On Fri, 19 Feb 2010, Donnchadh Beag mac Griogair
<donnchadh at cornelius.norman.ok.us> wrote:
> I just had a thought as to why people may differ in considering it
> charging extra vs a discount.  It's all a matter of reference.  If
> you ask a physicist how fast a celestial body is moving through
> space, the first question they're going to ask, is "in reference to
> what?"  Without a point of reference, you can't tell what change is
> happening.

The rest of this posting is Physics 101 geekery, so if you're
allergic, delete this message at once.

That's actually an excellent analogy to the NMS.  Unfortunately,
I think it torpedoes your point.

Not all frames of reference are identical or equally useful.  "In flat
spacetimes, all inertial frames of reference are in a state of
constant, uniform motion with respect to one another."  That is, in
the absence of gravity &c and at slow relative speeds, if we're
approaching each other at a constant relative speed of 10 m/s, we
change choose a point to measure our movements in any way we find
convenient.  Newton's laws work regardless of the point of reference
chosen.

But suppose I turn on a rocket, or suppose I'm tied to the outside of
a rotating drum.  My point of view is a non-inertial frame of
reference.  I feel acceleration.  I don't have to refer to any
external reference point to know that there's acceleration.  Being a
non-inertial frame of reference, Newton's laws (and Einstein's special
relativity) stop working in their simplest forms.  An object at rest
doesn't remain at rest unless acted upon: it accelerates.  In a frame
that's rotating at angular rate omega,
    F = ma
is incorrect: it's
    F = ma - 2m(omega) cross (v sub B)
           - m(omega) cross (omega cross (x sub B)
           - m(d omega/dt) cross (x sub B)
at least if <http://en.wikipedia.org/wiki/Inertial_frame_of_reference>
be trusted.  The extra terms are called "fictitious forces".

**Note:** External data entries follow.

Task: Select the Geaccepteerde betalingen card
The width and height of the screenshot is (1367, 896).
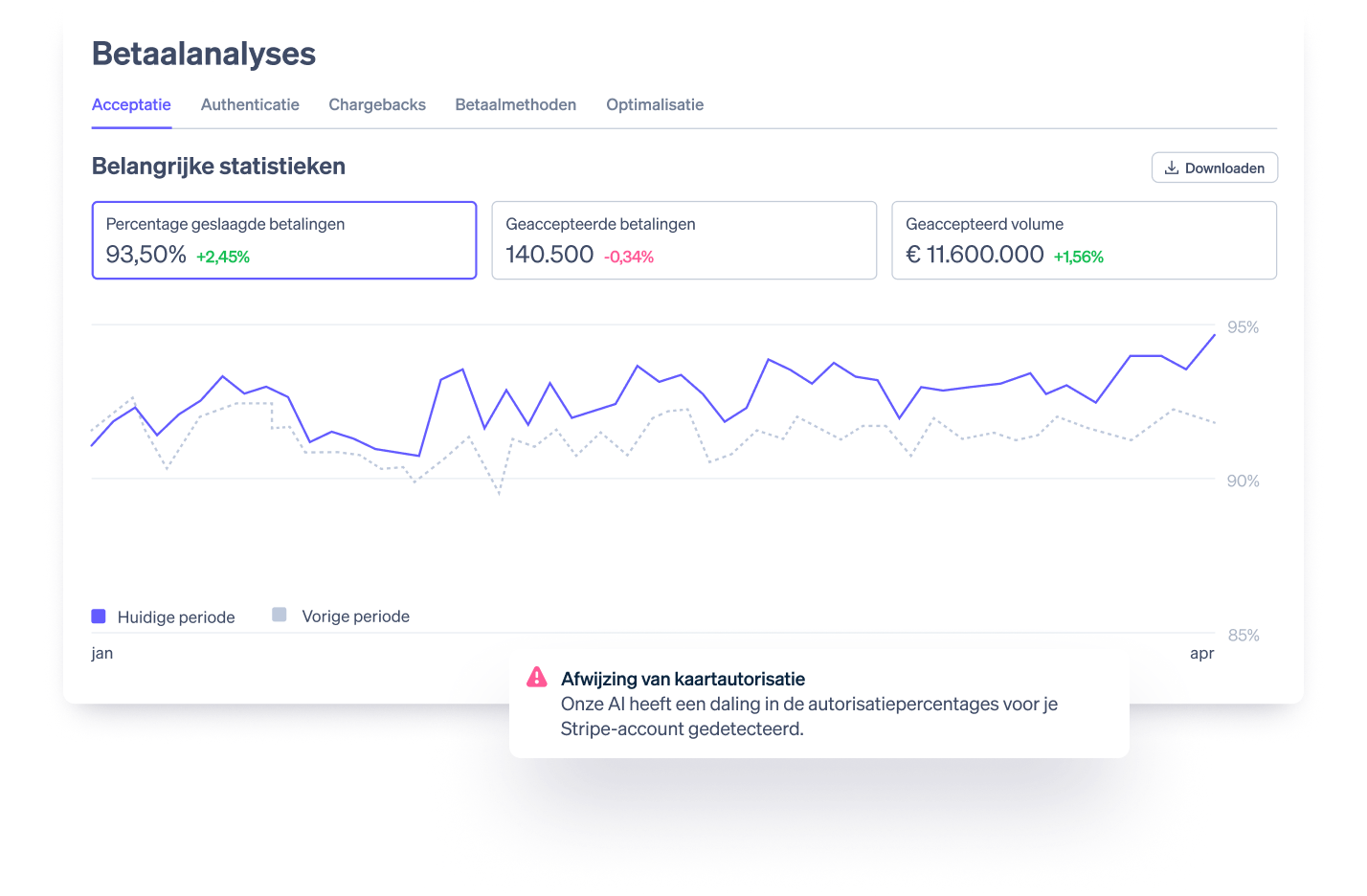Action: tap(684, 240)
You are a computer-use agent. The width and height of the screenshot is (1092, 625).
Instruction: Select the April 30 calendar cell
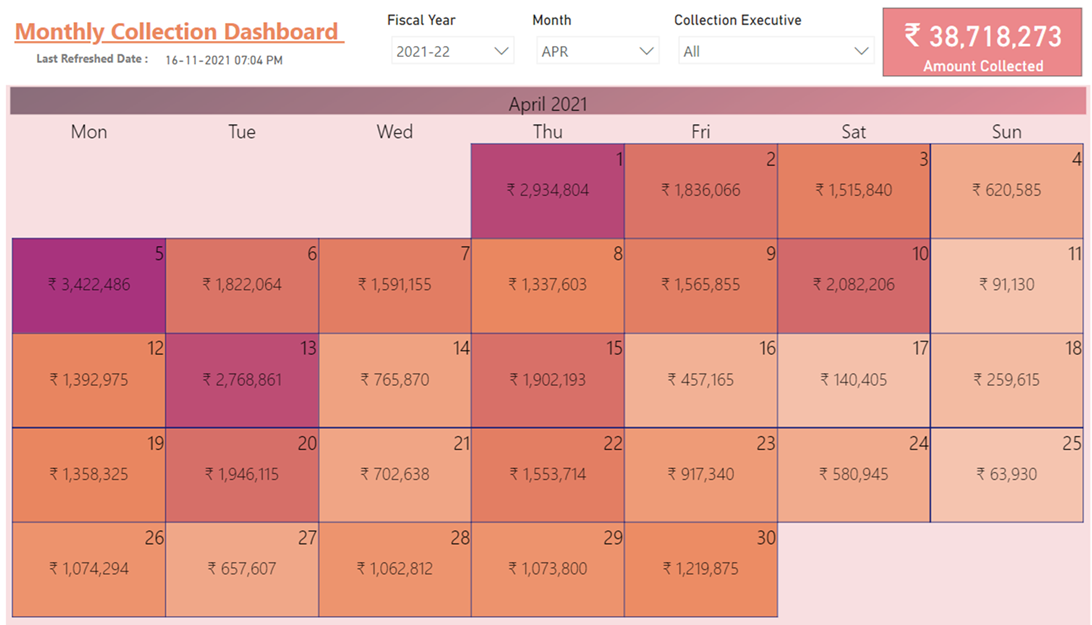coord(700,570)
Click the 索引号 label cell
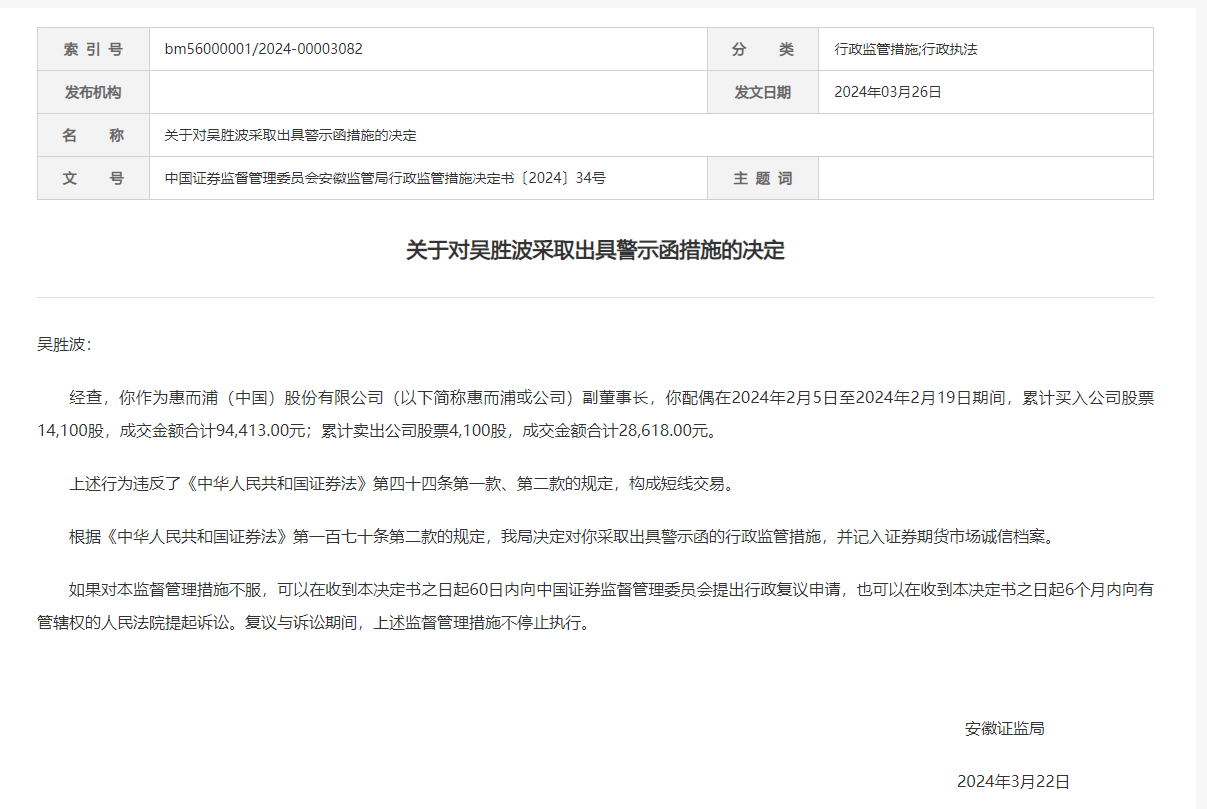The width and height of the screenshot is (1207, 809). click(x=93, y=49)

You can still do physics, but the equations get hairy and it's a
problem translating a non-inertial frame into another frame.
For a rotating disk, you get Coriolanus force, centrifugal force, and
the Euler force.  And there's no apparent physical cause, unlike (say)
someone shoving a table -- the forces spring out of nowhere.

So, to go back to the NMS: considering it as a member discount makes
the equations go hairy, in ways that Robin and I have said.  There are
forbidden fee levels.  You don't give member discounts to certain
youth, but you don't kick back any money to the corporation either,
unlike adults.  Et cetera.  Those are the "fictitious forces" that
complicate everything.

But the complications vanish away when you simply consider it as a
non-member surcharge -- it's then relatively easy to explain.